I think the amount of time needed to write is something people generally
underestimate the first time they write a scientific paper (I certainly did).
It is a bigger undertaking that most people expect. There is a lot of writing,
editing, rewriting, etc.[0], and it takes a lot of time and effort. I am not
the first person to say this, but I think most people (in science at least)
underestimate the importance of writing and so underestimate how much time it
takes.

But I do not think it should necessarily be "disconcerting". The author goes
on to say this, and I agree: sharing the results of the research is very
important. I would even go so far as to say it is as important as doing the
research (if the research is not spread to others, it difficult to make use
of). So putting in the time to effectively communicate the process and results
is critical. For some types of projects, I could envision the writing taking
_more_ time than the actual research, in order to effectively communicate the
research.

[0] I have tracked the text of one of my current papers in git since I began
writing it; once it is finally published, it would be interesting to go back
and look at how the text evolved with time.
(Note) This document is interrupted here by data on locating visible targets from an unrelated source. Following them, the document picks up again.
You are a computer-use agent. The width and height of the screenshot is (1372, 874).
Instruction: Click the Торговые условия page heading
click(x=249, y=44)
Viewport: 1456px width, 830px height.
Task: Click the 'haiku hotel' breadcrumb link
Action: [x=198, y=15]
How much did I write in comparison
to the amount of text that survived to the published form? How long do
passages "survive" in the draft before being edited or removed?

------
whitten
This analysis of the activity of writing a paper (and the paper that was
written) are both interesting because of the dedication of Mohammed AlQuraishi
to data (and evidence) driven activity.

Perhaps this will decrease rarity of someone collecting this data, and the
introspection to understand the data collected.